Profession du père
Profession du père, Sorj Chalandon, Grasset, 2015...,
Émile Choulans grandit entre un père violent, mythomane, qui lui raconte ses faits de guerre, ses histoires d'espion. Raciste, partisan de l'Algérie française, le sujet est particulièrement brûlant en ce tout début des années 60. Aussi, lorsque le putsch des généraux a lieu en Algérie, cet homme dérangé prend le parti d'iceux et il demande à son fils de "taguer" à la craie les murs sur son trajet pour aller au collège, du nom de l'OAS. Et lorsqu'il s'agit de supprimer De Gaulle, c'est aussi à Émile que son père s'adresse. Et comme le garçon sait que son père possède une arme, son esprit envisage déjà le pire.
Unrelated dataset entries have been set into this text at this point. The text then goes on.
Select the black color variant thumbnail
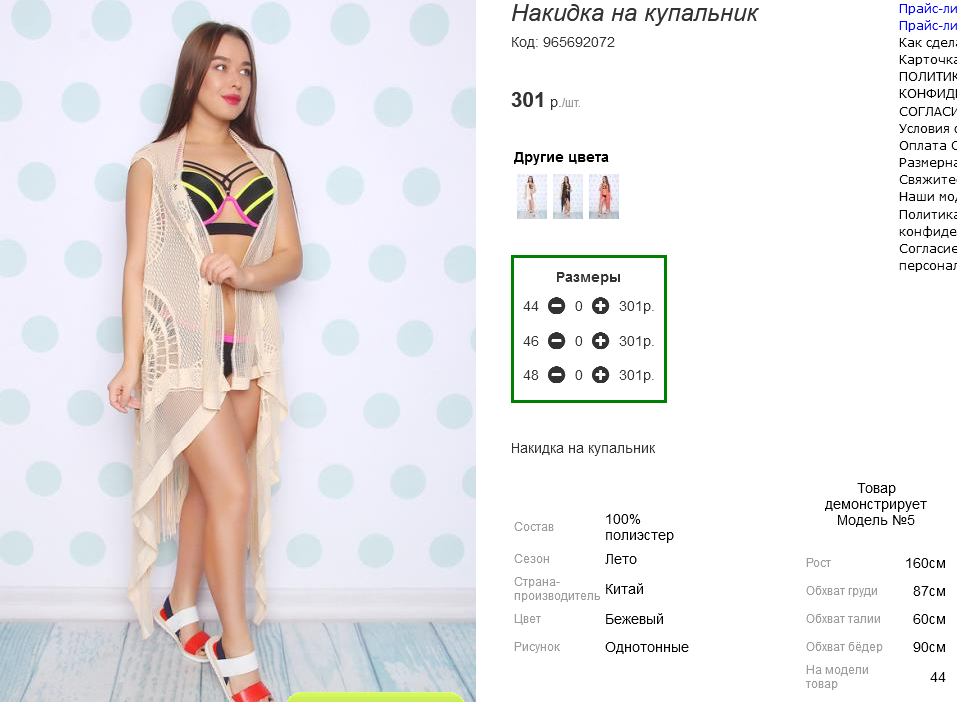568,196
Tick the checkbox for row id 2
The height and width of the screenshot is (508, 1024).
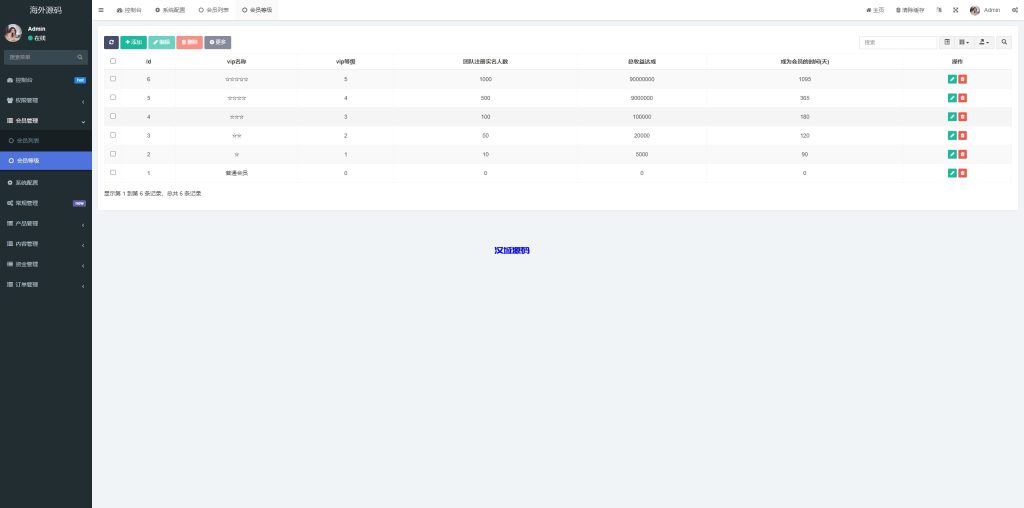tap(113, 154)
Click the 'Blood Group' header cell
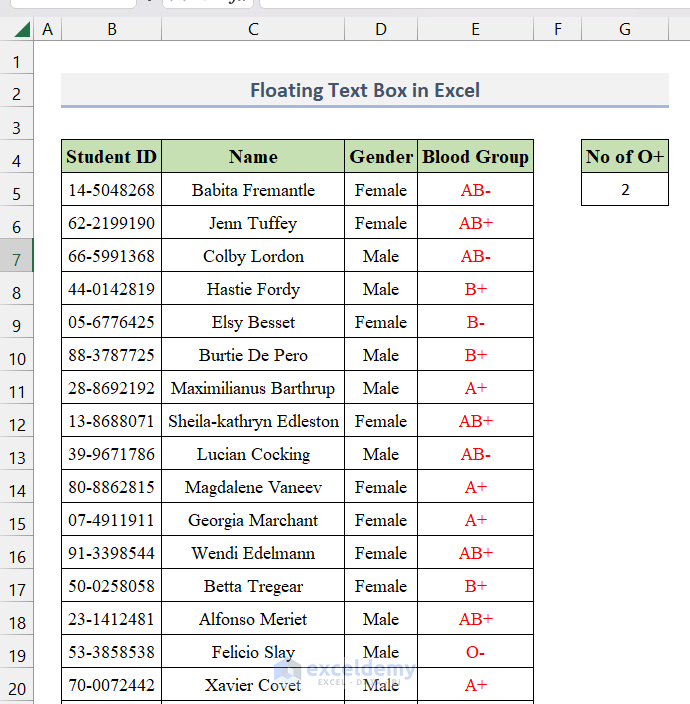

"Quand mon père me battait il criait en anglais...", ainsi commence l'un des précédents romans de Sorj Chalandon, Retour à Killybegs. Lors de la remise du Prix France Télévision, en 2011 qu'il n'avait pas remporté d'ailleurs (la lauréate était Delphine de Vigan), il était resté parler avec les lecteurs-jurés et m'avait dit que cette première phrase de ce roman était réelle sauf sur un point, son père parlait alors en allemand. Profession du père est la continuité de cette phrase, Sorj Chalandon est sans doute à peine caché sous Émile Choulans, d'après ce que j'ai pu lire sur ce roman depuis qu'il est sorti. C'est un roman bouleversant sur les rapports père-fils totalement dénaturés par la maladie et la violence. Émile n'a de cesse de vouloir faire plaisir à ce père violent qui ne le complimente jamais, au contraire, il le rabaisse systématiquement, le frappe, le punit brutalement. Il croit à ses histoires d'espionnage, d'OAS et de CIA. Même lorsque le fils fait quelque chose de bien une explication du père met fin à sa joie, comme cette fois où par son dessin, Émile a gagné deux places de cinéma : "Ma mère a applaudi. Mon père a souri. Pendant la guerre, il avait sauvé la vie de monsieur Bertholon, le directeur du cinéma. Pendant que je dessinais, il était passé le voir pour lui souffler mon nom. Voilà pourquoi nous avions gagné. Mon père était ravi." (p.178)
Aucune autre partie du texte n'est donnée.